La historia de superación de un vendedor de cocos que estudia de madrugada
Leonardo Payares Venegas encarna la lucha diaria de cientos de desplazados que llegan a Barranquilla buscando oportunidades. Hace una década, el invierno arrasó con todo lo que tenía en San Cristóbal, sur de Bolívar, obligándolo a migrar con su familia hacia la capital del Atlántico en busca de un nuevo comienzo.
Del rebusque en las calles a la formación técnica
En Barranquilla, Leonardo comenzó trabajando como ayudante de albañilería mientras terminaba su bachillerato. Sin embargo, los ingresos no eran suficientes, por lo que se convirtió en vendedor ambulante de frutas hasta encontrar en la venta de cocos fríos una actividad más estable. "Con esto logro el sustento de mis padres", afirma este joven que recorre los barrios del sur de la ciudad cargando su mercancía.
Su vida dio un giro inesperado cuando un técnico en refrigeración llegó a reparar una nevera en su casa. "Hazte el técnico, es lo mejor que hay", le dijo el experto, palabras que resonaron profundamente en Leonardo y despertaron su curiosidad por el oficio.
La exigente rutina de estudio y trabajo
Actualmente, Leonardo estudia en el Sena Atlántico en el programa Técnico en Mantenimiento en Refrigeración y Aire Acondicionado en la jornada 24 horas.

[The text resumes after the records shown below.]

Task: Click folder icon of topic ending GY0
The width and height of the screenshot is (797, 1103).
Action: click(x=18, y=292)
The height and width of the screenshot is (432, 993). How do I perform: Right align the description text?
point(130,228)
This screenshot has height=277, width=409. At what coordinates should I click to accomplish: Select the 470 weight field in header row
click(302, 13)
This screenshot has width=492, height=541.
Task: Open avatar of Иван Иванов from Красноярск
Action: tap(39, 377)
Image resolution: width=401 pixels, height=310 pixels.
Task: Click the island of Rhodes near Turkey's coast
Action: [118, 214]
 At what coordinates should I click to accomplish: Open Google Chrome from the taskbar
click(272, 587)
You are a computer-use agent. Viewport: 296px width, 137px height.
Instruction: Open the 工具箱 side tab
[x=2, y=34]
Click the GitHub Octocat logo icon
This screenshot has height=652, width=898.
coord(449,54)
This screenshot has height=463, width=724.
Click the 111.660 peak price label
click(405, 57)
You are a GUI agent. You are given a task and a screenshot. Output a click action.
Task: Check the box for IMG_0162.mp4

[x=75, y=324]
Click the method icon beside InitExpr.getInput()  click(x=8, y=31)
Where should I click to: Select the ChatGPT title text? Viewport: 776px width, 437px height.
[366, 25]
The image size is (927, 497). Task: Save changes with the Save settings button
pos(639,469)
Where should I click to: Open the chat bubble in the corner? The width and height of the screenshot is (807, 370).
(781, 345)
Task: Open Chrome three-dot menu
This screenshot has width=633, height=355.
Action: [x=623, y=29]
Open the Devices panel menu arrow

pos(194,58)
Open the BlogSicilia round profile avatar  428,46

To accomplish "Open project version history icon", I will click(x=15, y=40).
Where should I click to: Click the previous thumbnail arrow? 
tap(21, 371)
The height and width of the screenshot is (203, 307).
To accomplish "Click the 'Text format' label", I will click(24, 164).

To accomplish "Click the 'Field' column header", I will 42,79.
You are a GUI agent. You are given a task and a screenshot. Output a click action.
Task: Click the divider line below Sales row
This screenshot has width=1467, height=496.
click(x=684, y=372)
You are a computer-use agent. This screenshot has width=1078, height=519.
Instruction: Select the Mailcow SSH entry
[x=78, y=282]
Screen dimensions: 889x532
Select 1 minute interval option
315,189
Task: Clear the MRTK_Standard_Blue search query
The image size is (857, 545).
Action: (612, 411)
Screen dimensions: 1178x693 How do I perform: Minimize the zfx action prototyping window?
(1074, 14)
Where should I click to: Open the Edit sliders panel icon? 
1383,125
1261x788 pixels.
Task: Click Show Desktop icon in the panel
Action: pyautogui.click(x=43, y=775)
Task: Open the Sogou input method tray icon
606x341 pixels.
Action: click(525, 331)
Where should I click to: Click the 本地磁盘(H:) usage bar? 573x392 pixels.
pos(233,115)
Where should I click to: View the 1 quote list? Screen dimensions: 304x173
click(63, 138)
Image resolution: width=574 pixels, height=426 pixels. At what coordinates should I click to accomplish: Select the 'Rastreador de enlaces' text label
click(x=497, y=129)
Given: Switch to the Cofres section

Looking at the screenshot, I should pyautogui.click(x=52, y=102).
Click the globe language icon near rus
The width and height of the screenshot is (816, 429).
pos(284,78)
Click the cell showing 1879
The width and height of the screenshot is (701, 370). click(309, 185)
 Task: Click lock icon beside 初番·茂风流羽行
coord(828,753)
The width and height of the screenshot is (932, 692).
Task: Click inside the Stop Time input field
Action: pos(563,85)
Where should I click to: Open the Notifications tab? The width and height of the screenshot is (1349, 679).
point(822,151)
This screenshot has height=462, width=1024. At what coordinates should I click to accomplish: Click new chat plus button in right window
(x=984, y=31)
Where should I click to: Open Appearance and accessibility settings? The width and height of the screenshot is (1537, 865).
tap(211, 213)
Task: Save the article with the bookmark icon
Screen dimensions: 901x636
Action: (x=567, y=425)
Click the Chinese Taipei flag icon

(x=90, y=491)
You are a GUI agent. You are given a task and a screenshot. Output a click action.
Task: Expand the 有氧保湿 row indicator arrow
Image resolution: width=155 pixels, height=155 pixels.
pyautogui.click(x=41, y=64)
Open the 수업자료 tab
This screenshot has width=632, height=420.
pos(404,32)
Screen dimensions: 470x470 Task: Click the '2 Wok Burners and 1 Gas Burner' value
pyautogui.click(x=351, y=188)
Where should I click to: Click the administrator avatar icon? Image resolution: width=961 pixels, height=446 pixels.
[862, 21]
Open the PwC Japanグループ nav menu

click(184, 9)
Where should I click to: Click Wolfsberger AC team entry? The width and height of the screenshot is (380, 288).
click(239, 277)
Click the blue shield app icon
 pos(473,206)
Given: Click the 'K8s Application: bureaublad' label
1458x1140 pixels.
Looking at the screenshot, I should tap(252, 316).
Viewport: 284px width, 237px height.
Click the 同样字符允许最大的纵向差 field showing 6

Su rutina es demandante:
- Estudia de 9:00 p.m. a 5:00 a.m. en el Sena
- Descansa apenas dos horas por la mañana
- A las 6:00 a.m. va a comprar cocos por la orilla del río
- De 12:00 p.m. a 3:00 o 4:00 p.m. vende cocos por los barrios
"Yo entro a las 9 de la noche y salgo a las 5 de la mañana. Llego a la casa, duermo dos horas, y a las 6 me voy por la orilla del río a comprar los cocos", describe Leonardo sobre su agotadora jornada.
Motivación y sueños por cumplir
Más allá del cansancio, lo impulsa una clara motivación: "La verdad, yo siempre he dicho que cuando uno está con Dios, Dios te da esa fortaleza de levantarte cada día, de salir adelante". Su mayor sueño es construir, poco a poco, la casa de sus padres en su pueblo natal de San Cristóbal.
"Tengo la esperanza y la confianza en mí mismo que puedo ser mucho mejor y superarme, darle lo mejor a mis padres", concluye este aprendiz del Sena que, entre madrugadas de estudio y jornadas bajo el sol, está construyendo un proyecto de vida que honra sus raíces mientras abre camino a nuevas posibilidades profesionales en el campo de la refrigeración.